Mereka lalu berkata, ”Wahai Al-A’sya, Muhammad itu mengharamkan zina.”
“Aku seorang lelaki tua, dan tidak punya kepentingan dengan wanita,” jawab Al-A’sya.
“Muhammad mengharamkan khamr,” kata orang-orang musyrik lagi.
“Khamr itu menghilangkan akal dan menghinakan seseorang, aku tidak berkepentingan dengan khamr.”
Ketika orang-orang musyrik itu melihat tekadnya telah begitu bulat untuk masuk Islam, mereka lantas berkata, ”Kami akan memberimu 100 ekor unta, tetapi kamu harus kembali kepada keluargamu serta mencampakkan niatmu untuk masuk Islam!”
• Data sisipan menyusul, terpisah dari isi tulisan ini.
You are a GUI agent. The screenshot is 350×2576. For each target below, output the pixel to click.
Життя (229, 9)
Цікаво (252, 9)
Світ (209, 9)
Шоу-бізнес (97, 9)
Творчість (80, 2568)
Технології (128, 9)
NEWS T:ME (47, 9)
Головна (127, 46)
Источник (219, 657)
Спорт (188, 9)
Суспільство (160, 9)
Al-A’sya terdiam sejenak. Mulailah ia mempertimbangkan bujukan mereka. Unta sebanyak itu sebuah kekayaan yang fantastik baginya. Kemudian syetan berhasil menguasai akalnya. Al-A’sya menoleh kepada mereka seraya berkata, “Adapun dengan harta, baiklah.”
Lalu orang-orang musyrik mengumpulkan 100 ekor unta untuknya, dan Al-A’sya pun mengambilnya. Ia berbalik ke belakang dan pulang menuju kaumnya dalam keadaan masih kufur sambil menggiring unta di depannya dengan penuh suka cita.
Ia merasa dirinya telah berhasil menghimpun kepiawaian bersya’ir, martabat yang tinggi, dan kekayaan sekaligus. Akan tetapi ia lupa bahwa sesungguhnya Allah senantiasa mengikuti gerak-geriknya. Bagaimana ia berani bermaksiat kepada-Nya karena dunia, padahal di sisi-Nya sungguh terdapat perbendaharaan langit dan bumi. Gemerlap dunia dan syetan yang terus menggoda memang mudah sekali menggelincirkan langkah manusia.
Ketika Al-A’sya hampir sampai di kampungnya, dia terjungkir dari atas untanya. Tulang lehernya remuk dan ia mati dalam keadaan rugi di dunia dan di akhirat. Itulah kerugian yang nyata.